__Prompt 1__
Copy the part of the blog text starting at "I guess life" and ending at "I’m not stupid.", replacing "blues" with "jazz".
__Prompt 2__
Carry the blog text about talking to oneself forward from its last line.

-------- Excerpted passage --------

These days I maintain a strict diet of coffee, oatmeal, coffee, string cheese, coffee, and the occasional Jumbo Jack with a large coffee. Eating healthy can be challenging, so I always ask for extra lettuce and ketchup. One mustn’t ignore the veggies. For snacks I’ll generally have a protein bar, which I have chosen (I find they taste better if I convince myself I a Milky Way) to call candy bars, much to my wife’s chagrin.

I guess life after 60 isn’t so bad. I have most of my hair and teeth, and I have no desire to play
in either a country or blues band. Okay, I’ll admit I do accept the senior discount at Supercuts and Denny’s.

Hey, I may be old, but I’m not stupid.

K.G.

Wednesday, December 2, 2015

To Know Us Is To Love Us

To Know Us Is To Love Us



I knew who I was this morning, but I’ve changed a few times since then.
-Alice in Wonderland

I talk to myself constantly. That’s not to say I don’t find you interesting enough to converse with, I just find myself more fascinating.
-Kenneth Goorabian



Don’t take it personal. My wife doesn’t. Although she will let out a scream reminiscent of Jurassic Park’s main attraction if I repeat myself more than two (three is my average) times. But I understand. It’s sometimes difficult living with all of us.

According to her, I have more than a few personalities lurking within. Let’s not confuse this with crazy. I’m not stand-on-a-street-corner and yell at people crazy. Squirrely might be a better term.

Here’s a typical exchange.

Me: “That looks good. I think I’ll wear that. But, the color makes you look fat.”
Her: (From the other room) “Are you talking to me?”
Me: “No. Stop interrupting us.”

-------- Supplied material --------

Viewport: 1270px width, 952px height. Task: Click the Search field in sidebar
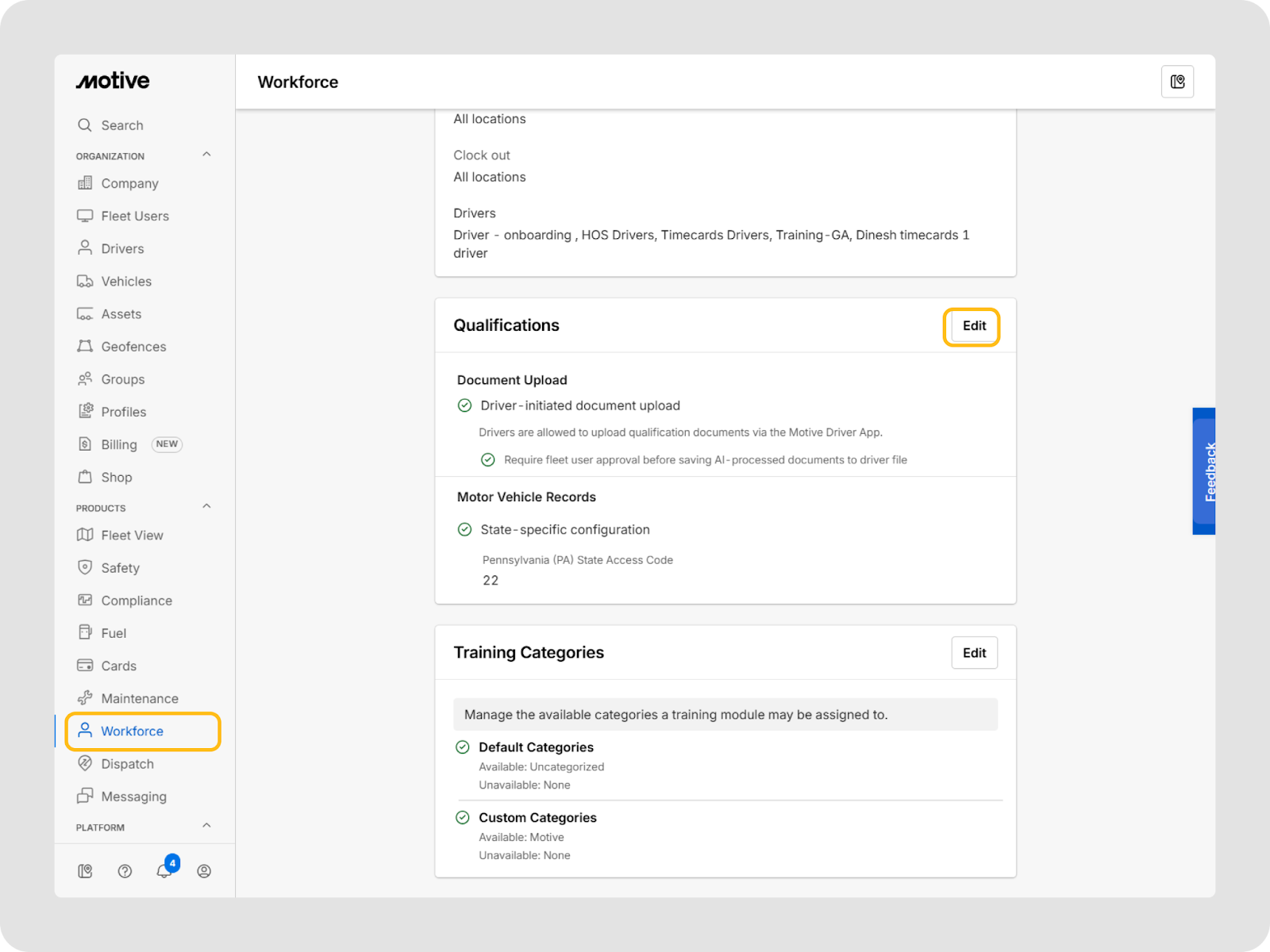click(x=122, y=125)
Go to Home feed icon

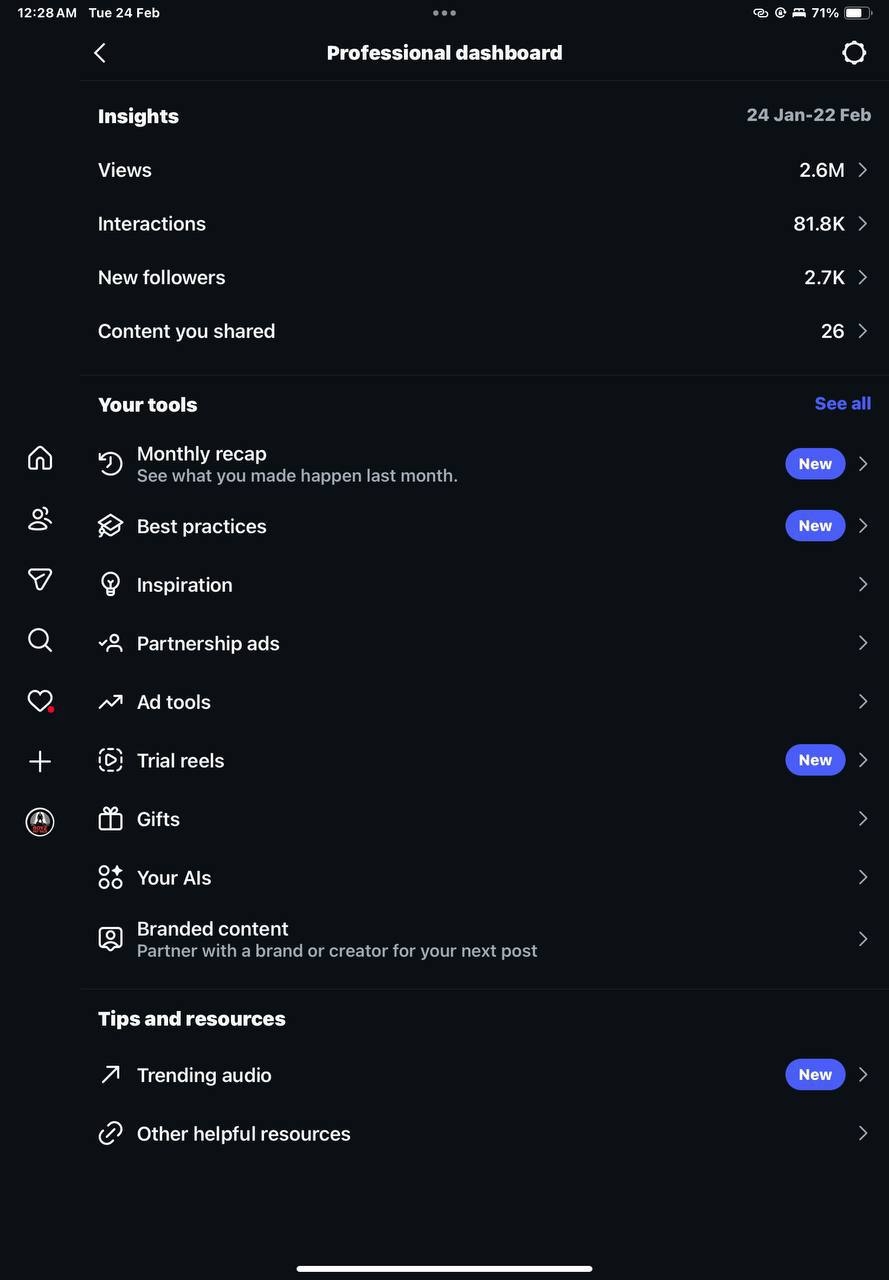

--------

__Result 1__
I guess life after 60 isn’t so bad. I have most of my hair and teeth, and I have no desire to play
in either a country or jazz band. Okay, I’ll admit I do accept the senior discount at Supercuts and Denny’s.

Hey, I may be old, but I’m not stupid.

__Result 2__
I believe her when she says it’s like living with mini- me’s.

The Musician Me
The ultra-cool (coulda been a contender) rock star me. Been slinging the ‘ol six-string since I was knee-high to a Vox AC30. That’s cool musician talk for “I’ve been playing guitar as long as most Congressmen have been in office, but unlike them, haven’t got rich or made an intern cry.”

The Fashionista Me
How do I love thee, oh, Heidi Klum? Let me count the ways.  Fashion and rock –n- roll go together like a Chinese spare rib. Brightly colored and slightly greasy. 
I’ve been experimenting with fashion since junior high, when on the first day of 7th grade I wore a cow-hide (sorry, PETA) poncho, white skintight pants and knee-high boots. I was a hit for the first five minutes until they politely (ha, this was the ‘60s) told me to go home and change. Now I live vicariously through televisions shows like Project Runway and America’s Next Top Model. Pretty fly for a straight guy.

The Hypochondriac Me
After starting out my young life with a string of hospital stays, I’m sure it would come as no surprise I might occasionally self-diagnose my illnesses. So far, I have had cancer three times, two heart attacks, flesh-eating disease and a hundred or so runs-ins with Ebola, e coli, and the fish one, Salmonella. I attribute my miracle recoveries to prayer and fasting (gave up Del Taco bean and cheese burritos for a year). My wife gives the credit to eating unprocessed food, my therapist, and a lifetime prescription for anti-anxiety medication.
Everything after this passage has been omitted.